"yet if you look closely at it, some flag masts aren't visible at all......the flag is just waving in the breeze"
Biggest problem with using mast height at long ranges on a computer, a distant mast can be one pixel wide or zero pixels (invisible), never half a pixel or 3/4 pixel since computers don't do that. What would be a faint thin line in real life is not there on a computer simulation because of the display limitations.
I got interested in OTC after reading this old thread, so I downloaded it and am reading the docs now. My biggest objection to manual targeting has always been "too complicated" since in real life I would have an entire attack team keeping the plot, cranking inputs to the TDC, fiddling with slide rules and the IS/WAS, and of course setting the torpedo depth and opening the outer doors so I wouldn't have to do all that myself.
Reading the PDF on the omnimeter hasn't changed that opinion - it goes through calculating the range to the exact yard, then moving stuff on the slide rule to calculate AOB based on actual target length versus the visual apparent length. Assuming I've identified the target correctly, of course, which is difficult to impossible at long ranges.

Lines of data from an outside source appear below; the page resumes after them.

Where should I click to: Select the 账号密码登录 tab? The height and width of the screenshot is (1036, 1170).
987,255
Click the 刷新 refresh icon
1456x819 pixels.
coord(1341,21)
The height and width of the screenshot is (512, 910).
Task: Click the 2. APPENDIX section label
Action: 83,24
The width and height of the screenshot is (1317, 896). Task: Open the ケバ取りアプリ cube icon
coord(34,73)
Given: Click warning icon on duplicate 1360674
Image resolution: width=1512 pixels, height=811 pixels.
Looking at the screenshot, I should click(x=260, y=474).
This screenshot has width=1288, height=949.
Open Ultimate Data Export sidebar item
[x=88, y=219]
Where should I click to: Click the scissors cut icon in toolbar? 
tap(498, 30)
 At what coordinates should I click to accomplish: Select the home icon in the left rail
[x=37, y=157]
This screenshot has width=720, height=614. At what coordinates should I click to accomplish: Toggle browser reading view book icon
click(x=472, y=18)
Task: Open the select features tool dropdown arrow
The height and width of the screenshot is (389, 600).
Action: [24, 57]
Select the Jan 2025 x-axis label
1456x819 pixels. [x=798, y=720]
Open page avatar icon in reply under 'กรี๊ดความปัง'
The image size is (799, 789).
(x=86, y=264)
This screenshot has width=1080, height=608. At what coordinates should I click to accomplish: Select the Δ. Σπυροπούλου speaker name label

The PDF doesn't mention the time factor, "The computer found range in the Position Keeper is 1468 yards to target. That’s reasonably accurate!"
AT THIS MOMENT it's accurate, whoops, the sub is moving and the target is moving, the range is constantly changing, by the time I make the adjustments on the omnimeter and enter the data into the TDC, that 1468 yards range is ancient history.
How do you compensate for the time factor? Or do you just accept that the data is no longer accurate but "close enough for government work"?